Денисов хотел было продолжать, но на дальнем конце стола чей-то могучий пьяный бас протянул такое «ура», что не выдержали гости, и стоном прокатился крик по комнате.
Молодой казак, с пухлым, мятым лицом, хотел было провозгласить тост за «madame Рогову и её потомство», но его так зацукали, а сосед-урядник так всадил ему кулак в бок, что тот только бессмысленно замычал и, захмелев окончательно, скатился под стол.
Пир длился до полночи.
Было уже совсем темно, когда слуги и казаки разбирали господ и разводили и развозили гостей по домам.
Захолонуло тогда Марусино сердце. Знала она, что упрям и жесток старик-«письменюга», знала и то, что недалеко яблоко от яблони падает, как скользнул хмурый взгляд её мужа по богатым, серебром разукрашенным плетям, будто выбирал, какую покрепче, поняла она, что при гостях сдержался Николай, и задрожали у неё колени.
Сердито взглянул на неё Николай Петрович.
— Ну, пойдём.
Они прошли в дальние горницы: он впереди, она, бледная, покорная, сзади...
— Садись! — сказал он ей.
Она с рыданием кинулась ему в ноги.
— Бей, накажи меня... Ей-Богу, я не виновата!
— Зачем не созналась?
— Как же сознаться! Пощади ты меня...
— Ах, Маруся, Маруся! Верил я тебе, словно солнцу красному, мечтал о тебе дни и ночи, за что загубила моё счастье? Ведь видел я и слышал и не верил. Думал: было бы — так созналась бы мне: Маня моя, славная, дорогая... А теперь... Прочь от меня... Подлая тварь!

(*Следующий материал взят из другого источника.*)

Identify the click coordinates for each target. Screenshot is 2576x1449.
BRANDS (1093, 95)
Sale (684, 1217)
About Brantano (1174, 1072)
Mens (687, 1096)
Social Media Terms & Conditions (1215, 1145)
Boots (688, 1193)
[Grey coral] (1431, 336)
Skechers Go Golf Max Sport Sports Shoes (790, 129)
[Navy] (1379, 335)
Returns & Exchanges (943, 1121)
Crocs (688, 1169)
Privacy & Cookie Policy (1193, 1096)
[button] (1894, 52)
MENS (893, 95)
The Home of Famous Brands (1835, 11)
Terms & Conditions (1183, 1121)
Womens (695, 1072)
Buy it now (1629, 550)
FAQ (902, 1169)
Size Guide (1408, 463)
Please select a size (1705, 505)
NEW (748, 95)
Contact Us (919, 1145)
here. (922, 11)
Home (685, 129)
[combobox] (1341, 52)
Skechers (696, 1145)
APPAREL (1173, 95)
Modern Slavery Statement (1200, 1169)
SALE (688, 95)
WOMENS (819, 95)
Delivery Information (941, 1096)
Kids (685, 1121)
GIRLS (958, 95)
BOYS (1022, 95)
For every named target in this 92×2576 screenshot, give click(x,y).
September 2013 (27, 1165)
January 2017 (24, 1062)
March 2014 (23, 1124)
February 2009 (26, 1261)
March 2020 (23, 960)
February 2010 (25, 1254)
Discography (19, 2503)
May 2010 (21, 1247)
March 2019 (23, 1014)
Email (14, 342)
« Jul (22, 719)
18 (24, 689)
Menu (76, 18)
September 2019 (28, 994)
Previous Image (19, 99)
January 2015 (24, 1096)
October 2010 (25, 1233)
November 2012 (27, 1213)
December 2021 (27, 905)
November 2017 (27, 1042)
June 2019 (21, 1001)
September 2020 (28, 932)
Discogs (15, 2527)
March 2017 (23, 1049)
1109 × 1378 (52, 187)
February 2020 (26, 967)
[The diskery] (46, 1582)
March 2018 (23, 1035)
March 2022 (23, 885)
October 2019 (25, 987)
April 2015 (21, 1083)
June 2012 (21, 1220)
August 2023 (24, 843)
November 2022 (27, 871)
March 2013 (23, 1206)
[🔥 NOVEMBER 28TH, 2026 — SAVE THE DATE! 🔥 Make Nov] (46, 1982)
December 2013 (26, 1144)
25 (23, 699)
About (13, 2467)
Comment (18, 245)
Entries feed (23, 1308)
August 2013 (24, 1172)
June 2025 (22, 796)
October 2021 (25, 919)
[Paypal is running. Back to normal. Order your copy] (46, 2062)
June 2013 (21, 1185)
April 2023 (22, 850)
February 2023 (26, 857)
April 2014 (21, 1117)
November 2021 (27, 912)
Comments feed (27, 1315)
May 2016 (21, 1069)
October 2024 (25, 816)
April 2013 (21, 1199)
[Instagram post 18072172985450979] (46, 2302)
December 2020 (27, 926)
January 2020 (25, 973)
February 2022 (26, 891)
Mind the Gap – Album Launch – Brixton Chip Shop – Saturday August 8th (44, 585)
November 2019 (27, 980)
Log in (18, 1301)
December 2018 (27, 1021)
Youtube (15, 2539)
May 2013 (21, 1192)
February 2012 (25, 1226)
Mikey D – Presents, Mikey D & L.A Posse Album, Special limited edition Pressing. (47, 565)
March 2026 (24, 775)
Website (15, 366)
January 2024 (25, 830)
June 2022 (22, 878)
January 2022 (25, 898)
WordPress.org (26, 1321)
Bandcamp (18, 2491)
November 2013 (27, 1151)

Бледная встала Маруся и, рыдая, бросилась на постель.
Каргин прошёлся по комнате и вдруг вспомнил, как ходила за ним, пьяным, Маруся, как видались они в Черкасской церкви, и размягчилось сердце, и простил он её, но только чувствовал, что жить с ней не может.
Пропала куда-то любовь, ушла далеко-далеко, безвозвратно, и осталось одно отвращение, ненависть, да ещё, пожалуй, жалость...
— Не плачь, негоже. Я прощаю тебя. Бог тебе судья! Только уйду я в армию, в поход, поступлю куда-либо в полк и забуду тебя!
И первый раз, казалось, решение его вступить в полк было твёрдое, безобманное.
И, шатаясь и чувствуя, как всё пропало для него, словно потерял он что-то дорогое и драгоценное, прошёл он в холостую, кунацкую комнату и, не раздеваясь, проспал там до утра.
Когда же настало холодное сентябрьское утро, он поседлал коня и выехал на площадь. Там атаманский адьютант громко и отчётливо читал приказ всем атаманам и казакам выезжать поспешней на сборные пункты и следовать к Москве на защиту России и приобретение новой, небывалой по величине славы всевеликому войску Донскому.
Дней через десять, в конце сентября, двадцать новых полков, разношёрстных, одетых в своё домашнее платье, спешили к Тарутинскому лагерю.
Дон, по призыву своего атамана, напряг последние силы и выставил ещё десять тысяч человек. Тут были и убелённые сединами старцы, и малолетки, еле справлявшиеся с лошадьми, шли они, движимые желанием заслужить славу своей родине, шли за Платовым, как некогда предки их шли за Пугачёвым и Ермаком.
В числе этих десяти тысяч казаков, на лысом нарядном жеребце ехал и бывший «письменный» человек, кандидат в студенты Московского университета Николай Петрович Каргин.
С рыданиями провожала его молодая жена, и рвалось на части его доброе сердце. Он простил ей всё, он по-прежнему, даже больше, не хотел войны, а желал мирной, семейной жизни. Но надо было идти: назвался груздем — полезай в кузов.
...Впрочем, Бог с ним, мне не новость
страдать для удовольствия других; я даже
стал находить какое-то лошадиное
удовольствие в этом...
Для Наполеона поход был окончен. Москва была взята, армия рассеялась, испарилась неизвестно куда, но ни великий завоеватель, ни маршалы его, ни офицеры, ни солдаты не чувствовали себя победителями.
Они вошли с торжественными маршами в мёртвый город. Лавки были разбиты до них, всё, что можно было вывезти, было вывезено, не было жителей, не было флагов и ковров, не было ликований и поздравлений — не было и сознания победы.
Погода нахмурилась, всё изменилось, и тяжело, безотрадно стало на душе у каждого при виде разорённого, наполовину выжженного города.
Каждый солдат, пройдясь по дикой России, чувствовал одно: загнали его в какую-то глушь, чуть не на краю света, и нет выхода из неё, некуда спастись.